Even so, where a public company is listed still matters, because the bulk of the trading for a particular company’s stock occurs on its home exchange.
As part of its offensive to steal listings from others, Nasdaq began helping its clients with investor relations. It hosts webcasts for company reports and provides a newswire that companies can use to send out announcements. Another service helps companies learn more about who is buying and selling their shares.
The most visible support services are focused on marketing, including publicity on Nasdaq’s big screen in Times Square. When Tesla Motors introduced its shares on Nasdaq last year, for example, it promoted its fleet of cars in front of Nasdaq’s headquarters there.
“We give companies tower time when they ring the opening bell,” Mr. Aust said. He said Nasdaq was now in the business of helping companies with their branding, providing “great visibility for a public company.”
For the biggest companies, the cost of listing remains higher on the Big Board than on the Nasdaq. The fee, determined by the size of the company, is capped at $500,000 annually on the Big Board and $100,000 a year on the Nasdaq, although the Big Board says about 80 percent of its listed companies pay less than $200,000.
Mr. Cutler of the Big Board said his exchange’s recent turnaround had been due in part to a new focus on attracting top technology firms, a traditional stronghold of the Nasdaq. This year, for example, the exchange won the initial public offering of Demand Media, which runs Web sites like eHow and Answerbag; in 2009, it lured Juniper Networks, the network equipment maker, from the Nasdaq.

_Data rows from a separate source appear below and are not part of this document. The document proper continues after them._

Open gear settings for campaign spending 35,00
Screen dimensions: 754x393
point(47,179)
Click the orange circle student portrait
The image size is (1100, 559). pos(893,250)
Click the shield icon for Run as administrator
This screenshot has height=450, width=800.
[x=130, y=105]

Several industry analysts say it is no coincidence that before Juniper’s switch was announced, the Big Board signed a multimillion-dollar contract with Juniper for an upgrade to the exchange’s data centers, as part of its own modernization to more electronic trading.

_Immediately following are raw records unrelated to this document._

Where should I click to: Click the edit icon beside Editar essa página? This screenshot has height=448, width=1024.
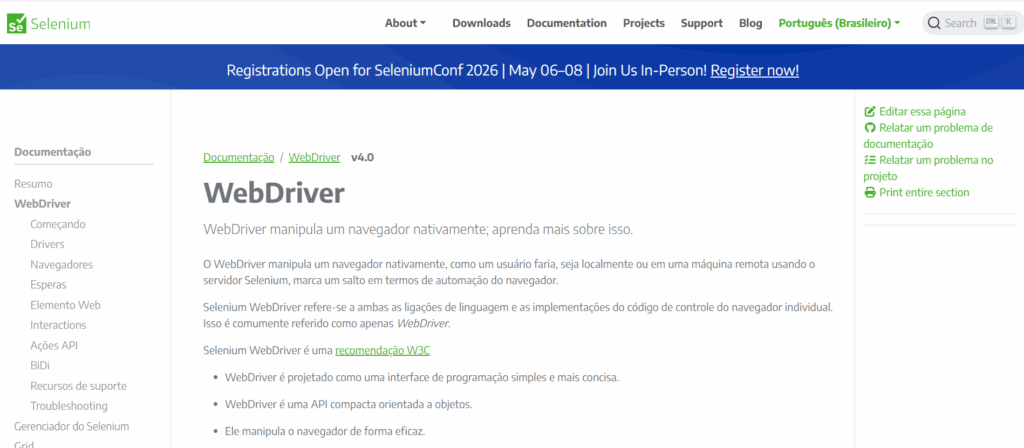click(x=870, y=112)
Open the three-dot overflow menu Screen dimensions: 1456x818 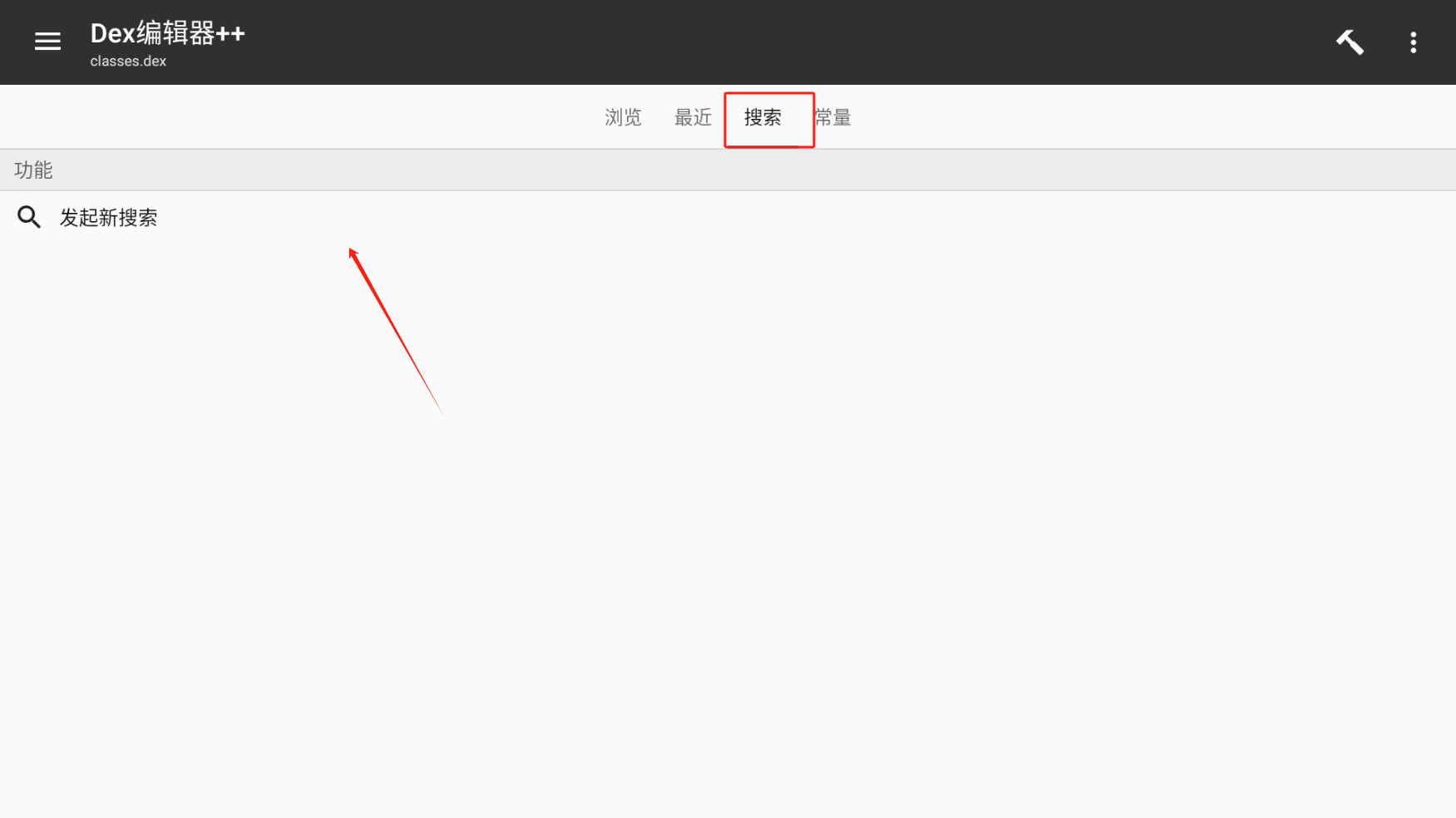point(1413,42)
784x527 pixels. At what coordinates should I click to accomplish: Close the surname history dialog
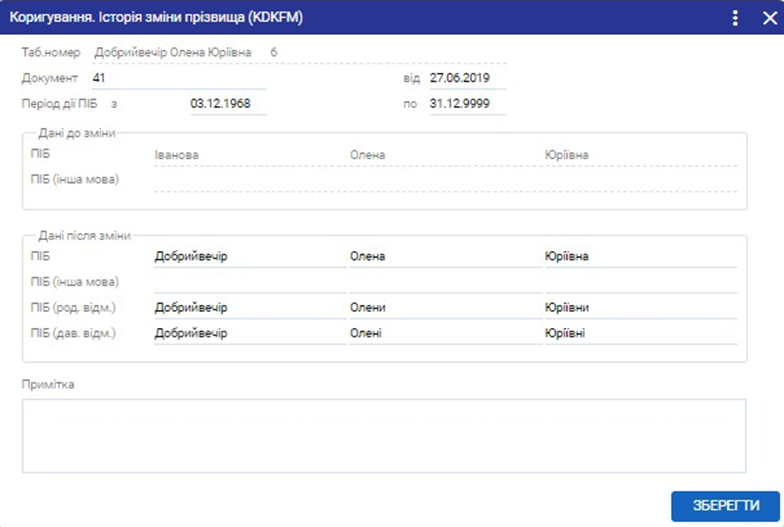coord(763,18)

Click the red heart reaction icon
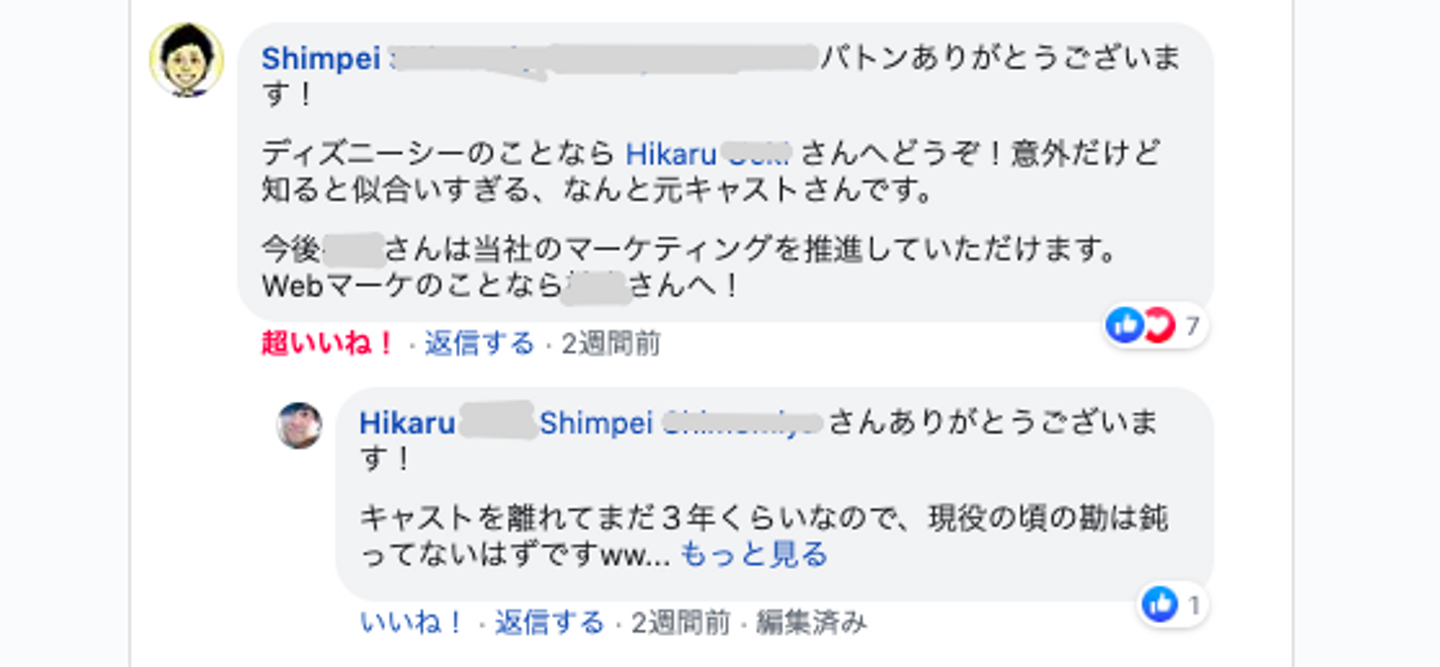tap(1158, 325)
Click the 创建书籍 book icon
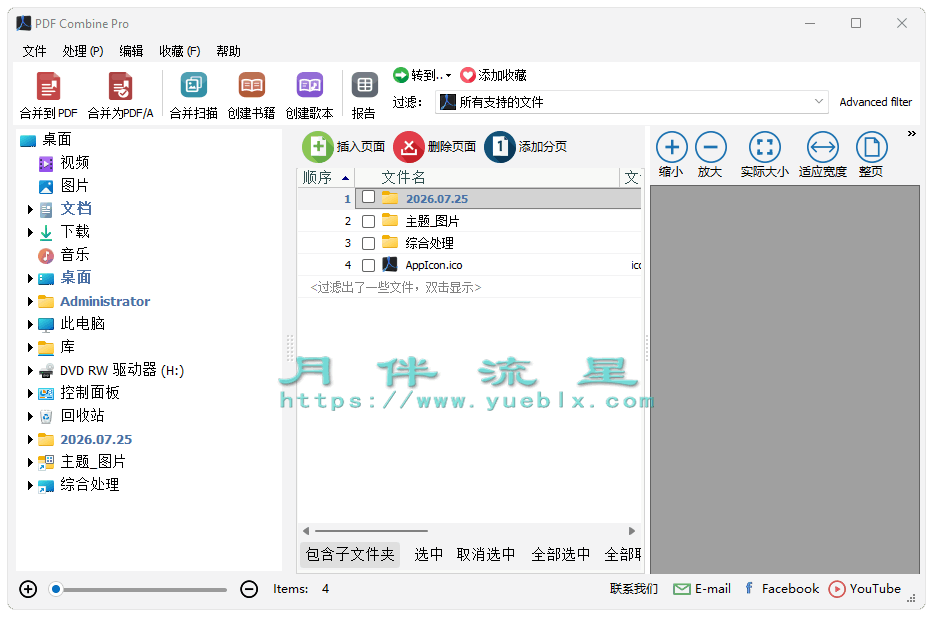 point(251,86)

Both the Big Board and Juniper declined to comment directly, although Juniper said in a statement that the Big Board’s “brand and global presence make it a natural place for Juniper to be listed.”
The Big Board is still the world’s largest stock exchange by market capitalization, with more than 2,000 listed companies in the United States alone that employ 30 million people. At the end of 2009, it had a further 1,160 in its Euronext operations in Europe. Nasdaq, by contrast, has 3,600 company listings globally that employ 12.3 million people.
The Big Board is learning to exploit its size advantage. When , a provider of language-learning software, listed its shares in 2009, the Big Board sent a direct mail on the company’s behalf to all chief executives of companies it listed, extending a special offer on business software, a market that Rosetta Stone was trying to break into.